MCP Server

Endgame ships an MCP server that lets any MCP-compatible LLM host (Claude Code, Claude Desktop, VS Code Copilot, etc.) build ML pipelines through natural language.

Instead of registering 300+ tools, the server exposes 20 meta-tools and 6 resources — keeping schema overhead under 2K tokens while giving the LLM full access to the toolkit.

Installation

pip install endgame-ml[mcp]
# or, if already installed:
pip install "mcp>=1.2.0"

Setup

Claude Code

Add .mcp.json to your project root (Endgame ships one by default):

{
  "mcpServers": {
    "endgame": {
      "command": "/path/to/your/.venv/bin/python",
      "args": ["-m", "endgame.mcp"]
    }
  }
}

Restart Claude Code. The server auto-starts on first tool call.

Claude Desktop

Add to your Claude Desktop config (~/Library/Application Support/Claude/claude_desktop_config.json on macOS):

{
  "mcpServers": {
    "endgame": {
      "command": "/path/to/your/.venv/bin/python",
      "args": ["-m", "endgame.mcp"]
    }
  }
}

Manual / Standalone

# stdio transport (default — used by MCP hosts)
python -m endgame.mcp

# SSE transport (for web-based clients)
python -m endgame.mcp --sse

How It Works

The LLM never sees 300+ model definitions. Instead:

  1. Resources (zero-cost) let the LLM browse the model catalog, presets, metrics, and visualizers without a tool call

  2. Discovery tools help the LLM find the right model for the dataset

  3. Action tools load data, train, evaluate, visualize, and export

  4. A SessionManager tracks loaded datasets, trained models, and artifacts across tool calls via short IDs (ds_a1b2c3d4, model_e5f6g7h8)

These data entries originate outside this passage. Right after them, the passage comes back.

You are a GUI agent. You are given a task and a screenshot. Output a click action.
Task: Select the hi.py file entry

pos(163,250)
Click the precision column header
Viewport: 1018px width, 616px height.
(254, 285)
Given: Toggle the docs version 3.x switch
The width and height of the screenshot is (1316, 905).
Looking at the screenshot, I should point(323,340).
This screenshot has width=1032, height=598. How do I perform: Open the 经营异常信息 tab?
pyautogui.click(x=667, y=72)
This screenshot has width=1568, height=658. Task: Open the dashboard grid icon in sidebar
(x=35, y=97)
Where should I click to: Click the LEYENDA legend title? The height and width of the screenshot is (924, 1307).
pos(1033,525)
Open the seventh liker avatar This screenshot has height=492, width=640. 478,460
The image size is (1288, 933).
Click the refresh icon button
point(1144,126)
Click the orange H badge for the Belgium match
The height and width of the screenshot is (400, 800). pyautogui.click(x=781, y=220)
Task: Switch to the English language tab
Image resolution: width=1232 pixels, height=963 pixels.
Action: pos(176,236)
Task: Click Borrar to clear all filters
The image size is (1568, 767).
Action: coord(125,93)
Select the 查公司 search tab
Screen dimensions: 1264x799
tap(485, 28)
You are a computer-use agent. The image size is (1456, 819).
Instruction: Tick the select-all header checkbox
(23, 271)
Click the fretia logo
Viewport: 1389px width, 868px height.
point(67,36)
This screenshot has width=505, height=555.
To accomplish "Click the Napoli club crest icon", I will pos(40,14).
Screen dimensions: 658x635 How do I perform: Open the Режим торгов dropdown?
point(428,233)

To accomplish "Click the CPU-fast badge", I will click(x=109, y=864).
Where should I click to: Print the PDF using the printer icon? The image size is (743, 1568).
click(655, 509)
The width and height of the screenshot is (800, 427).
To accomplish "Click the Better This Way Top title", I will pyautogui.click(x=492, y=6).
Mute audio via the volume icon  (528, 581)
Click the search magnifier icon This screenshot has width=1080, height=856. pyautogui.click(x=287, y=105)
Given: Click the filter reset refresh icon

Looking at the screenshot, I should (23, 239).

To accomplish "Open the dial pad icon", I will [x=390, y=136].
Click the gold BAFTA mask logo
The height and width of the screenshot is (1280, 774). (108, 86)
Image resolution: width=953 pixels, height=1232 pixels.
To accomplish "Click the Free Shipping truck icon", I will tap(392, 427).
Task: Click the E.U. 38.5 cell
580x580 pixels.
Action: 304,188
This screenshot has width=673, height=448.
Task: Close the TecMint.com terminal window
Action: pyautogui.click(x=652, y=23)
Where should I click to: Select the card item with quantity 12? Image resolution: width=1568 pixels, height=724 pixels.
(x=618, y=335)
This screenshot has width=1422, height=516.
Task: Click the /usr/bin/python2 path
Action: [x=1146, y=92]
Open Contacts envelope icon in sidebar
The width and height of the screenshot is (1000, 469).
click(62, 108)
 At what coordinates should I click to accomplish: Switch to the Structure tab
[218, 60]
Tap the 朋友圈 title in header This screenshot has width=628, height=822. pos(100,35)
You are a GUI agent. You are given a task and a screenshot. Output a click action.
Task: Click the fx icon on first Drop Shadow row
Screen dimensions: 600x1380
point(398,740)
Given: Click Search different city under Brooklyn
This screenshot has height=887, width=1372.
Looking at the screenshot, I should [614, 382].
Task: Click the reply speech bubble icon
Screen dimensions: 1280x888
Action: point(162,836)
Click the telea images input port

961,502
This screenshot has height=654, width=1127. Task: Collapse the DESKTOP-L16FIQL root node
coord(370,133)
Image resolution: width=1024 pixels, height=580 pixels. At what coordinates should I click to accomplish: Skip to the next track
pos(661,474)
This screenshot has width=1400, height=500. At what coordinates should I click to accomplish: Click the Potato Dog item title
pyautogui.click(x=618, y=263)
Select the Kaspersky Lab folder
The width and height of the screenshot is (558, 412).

User: "Build a classifier to predict loan defaults"
  → LLM reads endgame://catalog/models        (browse 97 models)
  → LLM calls load_data(source="loans.csv", target_column="default")
  → LLM calls recommend_models(dataset_id="ds_...", time_budget="medium")
  → LLM calls train_model(dataset_id="ds_...", model_name="lgbm")
  → LLM calls evaluate_model(model_id="model_...")
  → LLM calls create_visualization(chart_type="roc_curve", model_id="model_...")
  → LLM calls export_script(model_id="model_...")

Tools Reference

Data (3 tools)

Tool

Purpose

load_data

Load from CSV/Parquet/URL/OpenML. Auto-detects task type. Returns dataset ID.

inspect_data

Explore a dataset: summary, describe, correlations, missing, distribution, head, dtypes.

split_data

Create stratified train/test splits. Returns two new dataset IDs.

load_data parameters:

  • source — File path, URL, or "openml:31" / "openml:credit-g"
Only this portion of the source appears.